» **Text block**:
▬▬▬

LVM2 South Survey/The Interstellar Explorer (ISE) Survey:
In LVM2 South, deeper observations with the LVM-I at LCO in selected areas, together with an expansion of the spatial coverage, will enable the exploration of previously unstudied regions of the Milky Way, mapping low–surface-brightness Galactic structures, particularly toward the Galactic center. The increased depth will enable the detection of extremely faint emission lines from HII regions, planetary nebulae, and supernova remnants, providing key diagnostics of ionized gas. In particular, measurements of extremely faint heavy-element recombination lines will allow robust, largely temperature-independent determinations of chemical abundances.

Atomic Genesis Explorer
Program Head : Melissa Ness (Australia National University)
The dual-hemisphere AS5 Atomic Genesis Explorer (AGE) will provide a benchmark sample for tracing the origin of the elements over time. AGE will be the first high-resolution (R ≥ 70,000) program in the SDSS ecosystem and aims to provide the precision in stellar atmospheric parameters and detailed chemical abundances to understand how elements form & evolve across the Milky Way disk.
The Motivation and Driving Science Questions:
We have learned from SDSS-V, and other large scale spectroscopic surveys, that stars across the disk have chemical abundances that can be generated by different combinations of shared patterns. These patterns are intimately connected to the nucleosynthetic pathways that create the elements and their isotopes and the star formation history of the Galaxy. The specific observed chemical abundance patterns in stars enable us to answer key astrophysical questions which include:
-What built the elements in our Galaxy?
-How does Galactic chemistry connect to its structure and evolution over time?
-How do we unlock the information in large stellar survey maps?
To answer these questions, a high quality, high resolution set of SNR > 100 spectra, that enables the measurement of a large number of elements at high precision (< 0.05 dex) is required. This set of elements, including light, odd-z, alpha, Fe=peak, and r- and s-process, across the periodic table, will complete the genetic map of the Milky Way disk and provide key missing information about its enrichment pathways.

Using facilities in both hemispheres, AGE will obtain high-quality, high resolution (R > 70,000) , SNR > 100 spectra of ~2000 stars in a restricted evolutionary state, uniformly sampling disk metallicity. A targeted set of Kepler asteroseismic benchmarks as well as TESS continuous viewing zone stars delivers exceptional spectral quality tied to precise ages and stellar structure. The high quality of the collected spectra will enable measurements of ~30 element abundances (across nearly all element families) at ~0.01-0.02 dex precision (using differential analysis approaches) and will provide the first systematic isotopic-ratio survey for a large sample of stars that will be a key tracer of stellar physics.

▬▬▬

» **Entries provided**:
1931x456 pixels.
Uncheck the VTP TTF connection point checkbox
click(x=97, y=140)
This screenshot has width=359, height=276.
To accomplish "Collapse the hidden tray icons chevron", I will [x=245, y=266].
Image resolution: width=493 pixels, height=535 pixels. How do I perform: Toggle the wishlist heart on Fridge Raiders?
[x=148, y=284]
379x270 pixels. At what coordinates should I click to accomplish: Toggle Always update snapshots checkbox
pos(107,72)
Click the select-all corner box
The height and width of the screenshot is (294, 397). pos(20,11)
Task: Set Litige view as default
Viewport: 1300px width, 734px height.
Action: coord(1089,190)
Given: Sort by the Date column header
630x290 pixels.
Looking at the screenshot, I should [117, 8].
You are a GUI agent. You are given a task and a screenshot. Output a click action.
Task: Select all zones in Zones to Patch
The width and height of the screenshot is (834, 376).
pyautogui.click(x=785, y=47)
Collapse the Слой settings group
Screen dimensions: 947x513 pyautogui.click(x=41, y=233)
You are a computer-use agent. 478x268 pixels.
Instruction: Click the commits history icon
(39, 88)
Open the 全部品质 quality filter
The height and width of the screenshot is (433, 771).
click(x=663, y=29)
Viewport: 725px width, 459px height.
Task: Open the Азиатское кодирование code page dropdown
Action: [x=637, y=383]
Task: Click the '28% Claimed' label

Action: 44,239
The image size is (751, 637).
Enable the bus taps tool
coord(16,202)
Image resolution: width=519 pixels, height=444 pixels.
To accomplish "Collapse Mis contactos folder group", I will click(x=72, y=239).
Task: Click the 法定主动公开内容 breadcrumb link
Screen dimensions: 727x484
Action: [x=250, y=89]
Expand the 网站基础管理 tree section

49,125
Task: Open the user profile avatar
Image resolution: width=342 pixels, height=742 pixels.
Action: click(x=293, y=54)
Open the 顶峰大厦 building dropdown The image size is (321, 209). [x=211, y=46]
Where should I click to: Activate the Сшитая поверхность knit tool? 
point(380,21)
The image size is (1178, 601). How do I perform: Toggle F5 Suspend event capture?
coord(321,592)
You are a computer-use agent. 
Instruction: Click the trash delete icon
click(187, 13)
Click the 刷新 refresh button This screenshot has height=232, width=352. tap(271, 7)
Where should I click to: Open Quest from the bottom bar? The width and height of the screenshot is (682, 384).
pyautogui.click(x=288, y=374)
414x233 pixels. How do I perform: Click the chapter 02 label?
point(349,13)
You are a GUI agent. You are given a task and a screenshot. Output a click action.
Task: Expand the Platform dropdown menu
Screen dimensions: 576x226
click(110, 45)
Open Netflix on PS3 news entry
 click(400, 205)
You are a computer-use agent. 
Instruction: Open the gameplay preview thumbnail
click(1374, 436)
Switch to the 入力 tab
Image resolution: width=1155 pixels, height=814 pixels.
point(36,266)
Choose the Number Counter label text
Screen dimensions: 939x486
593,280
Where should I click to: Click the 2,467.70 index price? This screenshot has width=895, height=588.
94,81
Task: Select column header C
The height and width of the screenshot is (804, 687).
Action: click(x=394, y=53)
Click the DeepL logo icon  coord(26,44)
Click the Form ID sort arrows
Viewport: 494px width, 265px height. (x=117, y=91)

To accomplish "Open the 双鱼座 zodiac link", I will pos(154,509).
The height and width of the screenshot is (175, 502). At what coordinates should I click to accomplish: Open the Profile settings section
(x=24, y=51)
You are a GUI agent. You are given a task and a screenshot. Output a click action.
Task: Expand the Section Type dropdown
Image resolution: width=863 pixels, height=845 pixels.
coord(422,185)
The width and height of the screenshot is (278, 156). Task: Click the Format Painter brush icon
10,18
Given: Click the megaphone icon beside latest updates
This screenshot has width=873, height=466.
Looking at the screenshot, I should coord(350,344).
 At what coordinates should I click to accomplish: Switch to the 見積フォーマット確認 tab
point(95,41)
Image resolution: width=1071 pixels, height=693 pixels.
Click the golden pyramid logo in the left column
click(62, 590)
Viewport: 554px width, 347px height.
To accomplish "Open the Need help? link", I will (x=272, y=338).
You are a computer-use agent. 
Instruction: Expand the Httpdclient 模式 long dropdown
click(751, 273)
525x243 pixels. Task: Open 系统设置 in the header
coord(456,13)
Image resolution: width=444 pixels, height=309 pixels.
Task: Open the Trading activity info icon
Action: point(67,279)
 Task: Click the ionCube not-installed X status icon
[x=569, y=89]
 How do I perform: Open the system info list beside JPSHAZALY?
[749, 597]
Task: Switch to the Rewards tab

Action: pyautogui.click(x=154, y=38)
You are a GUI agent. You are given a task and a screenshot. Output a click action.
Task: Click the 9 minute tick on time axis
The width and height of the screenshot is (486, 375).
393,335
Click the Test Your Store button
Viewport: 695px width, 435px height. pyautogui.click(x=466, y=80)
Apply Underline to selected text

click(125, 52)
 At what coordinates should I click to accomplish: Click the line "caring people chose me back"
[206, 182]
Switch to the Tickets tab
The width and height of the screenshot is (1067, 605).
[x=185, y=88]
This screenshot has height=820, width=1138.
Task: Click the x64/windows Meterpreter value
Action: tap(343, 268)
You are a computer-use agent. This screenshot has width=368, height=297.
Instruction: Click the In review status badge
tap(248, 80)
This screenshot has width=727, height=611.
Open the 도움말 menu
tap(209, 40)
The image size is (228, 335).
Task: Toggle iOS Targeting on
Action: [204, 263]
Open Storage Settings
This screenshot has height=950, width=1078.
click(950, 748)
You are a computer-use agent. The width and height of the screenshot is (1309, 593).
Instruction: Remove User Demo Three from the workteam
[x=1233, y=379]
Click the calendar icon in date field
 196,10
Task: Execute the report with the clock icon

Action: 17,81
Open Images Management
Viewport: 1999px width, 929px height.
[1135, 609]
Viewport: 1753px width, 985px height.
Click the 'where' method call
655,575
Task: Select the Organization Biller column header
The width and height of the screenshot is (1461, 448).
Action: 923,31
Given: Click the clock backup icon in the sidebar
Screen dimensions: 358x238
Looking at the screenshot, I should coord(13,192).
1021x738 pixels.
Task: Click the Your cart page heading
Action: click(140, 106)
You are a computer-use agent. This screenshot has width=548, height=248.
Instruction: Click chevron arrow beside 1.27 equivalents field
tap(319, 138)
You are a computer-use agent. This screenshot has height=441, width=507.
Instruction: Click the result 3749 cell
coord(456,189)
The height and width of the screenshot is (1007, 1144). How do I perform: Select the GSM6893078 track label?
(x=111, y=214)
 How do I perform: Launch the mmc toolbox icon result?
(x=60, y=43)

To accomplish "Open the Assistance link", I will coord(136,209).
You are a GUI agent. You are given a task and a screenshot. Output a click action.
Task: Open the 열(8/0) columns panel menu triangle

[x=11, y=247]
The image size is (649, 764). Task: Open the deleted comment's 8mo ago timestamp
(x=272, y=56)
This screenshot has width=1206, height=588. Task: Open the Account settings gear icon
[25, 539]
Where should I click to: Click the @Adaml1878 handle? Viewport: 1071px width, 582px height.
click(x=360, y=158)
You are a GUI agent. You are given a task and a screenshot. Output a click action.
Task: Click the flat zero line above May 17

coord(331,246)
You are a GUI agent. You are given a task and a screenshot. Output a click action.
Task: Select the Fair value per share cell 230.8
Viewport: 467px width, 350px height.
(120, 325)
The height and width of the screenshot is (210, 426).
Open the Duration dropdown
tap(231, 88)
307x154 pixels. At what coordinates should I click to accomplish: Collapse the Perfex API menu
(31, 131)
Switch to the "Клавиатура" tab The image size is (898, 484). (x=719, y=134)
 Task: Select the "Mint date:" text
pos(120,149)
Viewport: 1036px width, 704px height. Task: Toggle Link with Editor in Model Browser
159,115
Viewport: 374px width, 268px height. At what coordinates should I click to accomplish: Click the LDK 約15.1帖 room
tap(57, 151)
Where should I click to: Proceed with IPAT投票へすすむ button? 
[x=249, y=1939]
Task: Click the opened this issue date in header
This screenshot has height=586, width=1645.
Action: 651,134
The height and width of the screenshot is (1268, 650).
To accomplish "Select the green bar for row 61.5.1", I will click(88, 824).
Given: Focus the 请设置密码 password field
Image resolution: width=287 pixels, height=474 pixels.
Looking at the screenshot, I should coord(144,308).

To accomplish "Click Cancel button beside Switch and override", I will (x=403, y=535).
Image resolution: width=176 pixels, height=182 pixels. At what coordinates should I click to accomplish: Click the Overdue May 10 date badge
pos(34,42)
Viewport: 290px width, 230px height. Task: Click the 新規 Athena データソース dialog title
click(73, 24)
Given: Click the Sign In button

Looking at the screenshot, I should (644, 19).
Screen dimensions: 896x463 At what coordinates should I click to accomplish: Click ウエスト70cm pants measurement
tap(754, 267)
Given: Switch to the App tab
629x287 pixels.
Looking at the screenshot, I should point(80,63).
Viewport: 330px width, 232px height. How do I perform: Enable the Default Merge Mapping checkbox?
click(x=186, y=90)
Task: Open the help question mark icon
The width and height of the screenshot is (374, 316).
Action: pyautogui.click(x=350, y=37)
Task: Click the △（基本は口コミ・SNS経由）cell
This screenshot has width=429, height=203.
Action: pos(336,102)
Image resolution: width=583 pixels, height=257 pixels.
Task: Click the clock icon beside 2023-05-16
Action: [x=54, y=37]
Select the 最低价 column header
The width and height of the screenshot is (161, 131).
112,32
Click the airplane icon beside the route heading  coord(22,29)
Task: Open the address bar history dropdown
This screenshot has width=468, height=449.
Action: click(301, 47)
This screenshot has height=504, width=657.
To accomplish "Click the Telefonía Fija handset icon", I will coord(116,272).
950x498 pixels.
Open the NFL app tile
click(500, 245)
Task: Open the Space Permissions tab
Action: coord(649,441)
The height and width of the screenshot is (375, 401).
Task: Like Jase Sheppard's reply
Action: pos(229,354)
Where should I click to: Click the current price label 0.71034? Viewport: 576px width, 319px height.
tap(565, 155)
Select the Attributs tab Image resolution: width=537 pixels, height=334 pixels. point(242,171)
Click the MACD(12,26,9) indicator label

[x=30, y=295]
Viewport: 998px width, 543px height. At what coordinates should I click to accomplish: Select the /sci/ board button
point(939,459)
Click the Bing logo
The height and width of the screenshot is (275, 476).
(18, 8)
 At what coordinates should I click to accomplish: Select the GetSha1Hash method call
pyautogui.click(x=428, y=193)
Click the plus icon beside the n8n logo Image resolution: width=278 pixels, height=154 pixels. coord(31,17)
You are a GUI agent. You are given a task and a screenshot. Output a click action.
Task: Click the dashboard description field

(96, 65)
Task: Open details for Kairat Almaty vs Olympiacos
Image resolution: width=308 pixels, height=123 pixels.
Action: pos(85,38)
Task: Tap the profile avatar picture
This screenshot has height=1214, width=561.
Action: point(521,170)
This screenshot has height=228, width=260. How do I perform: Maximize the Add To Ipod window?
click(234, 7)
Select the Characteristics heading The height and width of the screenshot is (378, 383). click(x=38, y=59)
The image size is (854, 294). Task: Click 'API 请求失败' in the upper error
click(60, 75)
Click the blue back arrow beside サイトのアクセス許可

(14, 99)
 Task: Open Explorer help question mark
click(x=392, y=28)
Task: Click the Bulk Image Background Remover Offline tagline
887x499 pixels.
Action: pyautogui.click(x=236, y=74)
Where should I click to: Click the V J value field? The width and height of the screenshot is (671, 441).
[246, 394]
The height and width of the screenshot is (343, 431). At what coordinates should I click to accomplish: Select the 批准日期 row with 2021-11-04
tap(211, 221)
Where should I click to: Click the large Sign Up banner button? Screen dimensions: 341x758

▬▬▬

» **Exercises to complete**:
a: Copy the part of the survey description starting at "The Motivation and" and ending at "stellar survey maps?".
b: According to the survey description, who heads the Atomic Genesis Explorer program?

» **Expected outputs**:
a:
The Motivation and Driving Science Questions:
We have learned from SDSS-V, and other large scale spectroscopic surveys, that stars across the disk have chemical abundances that can be generated by different combinations of shared patterns. These patterns are intimately connected to the nucleosynthetic pathways that create the elements and their isotopes and the star formation history of the Galaxy. The specific observed chemical abundance patterns in stars enable us to answer key astrophysical questions which include:
-What built the elements in our Galaxy?
-How does Galactic chemistry connect to its structure and evolution over time?
-How do we unlock the information in large stellar survey maps?

b: Melissa Ness of Australia National University.